WHAT YOU WILL DO: What you return should match the data below exactly, with every entry reproduced.

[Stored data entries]
**********

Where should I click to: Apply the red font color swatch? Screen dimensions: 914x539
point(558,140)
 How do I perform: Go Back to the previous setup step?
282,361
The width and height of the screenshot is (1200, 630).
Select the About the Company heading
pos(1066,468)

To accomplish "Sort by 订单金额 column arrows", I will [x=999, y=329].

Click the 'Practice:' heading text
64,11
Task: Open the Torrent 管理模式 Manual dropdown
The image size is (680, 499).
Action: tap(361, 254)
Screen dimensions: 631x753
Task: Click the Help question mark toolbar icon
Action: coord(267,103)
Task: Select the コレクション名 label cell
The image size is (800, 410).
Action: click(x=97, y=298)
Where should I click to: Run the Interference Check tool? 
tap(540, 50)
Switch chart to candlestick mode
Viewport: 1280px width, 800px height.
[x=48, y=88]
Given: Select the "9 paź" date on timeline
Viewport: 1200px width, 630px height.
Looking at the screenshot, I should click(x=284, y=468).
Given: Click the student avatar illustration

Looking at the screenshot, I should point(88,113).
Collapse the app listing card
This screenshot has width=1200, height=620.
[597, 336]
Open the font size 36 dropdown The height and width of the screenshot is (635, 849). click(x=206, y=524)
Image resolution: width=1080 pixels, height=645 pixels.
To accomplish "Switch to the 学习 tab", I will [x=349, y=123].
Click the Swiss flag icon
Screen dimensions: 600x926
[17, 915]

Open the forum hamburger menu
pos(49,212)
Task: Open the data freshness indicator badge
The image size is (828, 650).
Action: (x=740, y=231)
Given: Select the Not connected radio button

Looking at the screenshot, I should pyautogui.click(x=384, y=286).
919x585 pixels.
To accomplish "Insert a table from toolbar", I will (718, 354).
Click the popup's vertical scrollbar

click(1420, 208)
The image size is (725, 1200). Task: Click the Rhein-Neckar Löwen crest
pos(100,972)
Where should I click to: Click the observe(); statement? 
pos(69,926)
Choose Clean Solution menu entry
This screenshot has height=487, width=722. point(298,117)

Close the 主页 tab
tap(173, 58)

**********

ANSWER FOR THE TASK:
Where should I click to: Apply the red font color swatch? Screen dimensions: 914x539
point(558,140)
 How do I perform: Go Back to the previous setup step?
282,361
The width and height of the screenshot is (1200, 630).
Select the About the Company heading
pos(1066,468)

To accomplish "Sort by 订单金额 column arrows", I will [x=999, y=329].

Click the 'Practice:' heading text
64,11
Task: Open the Torrent 管理模式 Manual dropdown
The image size is (680, 499).
Action: tap(361, 254)
Screen dimensions: 631x753
Task: Click the Help question mark toolbar icon
Action: coord(267,103)
Task: Select the コレクション名 label cell
The image size is (800, 410).
Action: click(x=97, y=298)
Where should I click to: Run the Interference Check tool? 
tap(540, 50)
Switch chart to candlestick mode
Viewport: 1280px width, 800px height.
[x=48, y=88]
Given: Select the "9 paź" date on timeline
Viewport: 1200px width, 630px height.
Looking at the screenshot, I should click(x=284, y=468).
Given: Click the student avatar illustration

Looking at the screenshot, I should point(88,113).
Collapse the app listing card
This screenshot has width=1200, height=620.
[597, 336]
Open the font size 36 dropdown The height and width of the screenshot is (635, 849). click(x=206, y=524)
Image resolution: width=1080 pixels, height=645 pixels.
To accomplish "Switch to the 学习 tab", I will [x=349, y=123].
Click the Swiss flag icon
Screen dimensions: 600x926
[17, 915]

Open the forum hamburger menu
pos(49,212)
Task: Open the data freshness indicator badge
The image size is (828, 650).
Action: (x=740, y=231)
Given: Select the Not connected radio button

Looking at the screenshot, I should pyautogui.click(x=384, y=286).
919x585 pixels.
To accomplish "Insert a table from toolbar", I will (718, 354).
Click the popup's vertical scrollbar

click(1420, 208)
The image size is (725, 1200). Task: Click the Rhein-Neckar Löwen crest
pos(100,972)
Where should I click to: Click the observe(); statement? 
pos(69,926)
Choose Clean Solution menu entry
This screenshot has height=487, width=722. point(298,117)

Close the 主页 tab
tap(173, 58)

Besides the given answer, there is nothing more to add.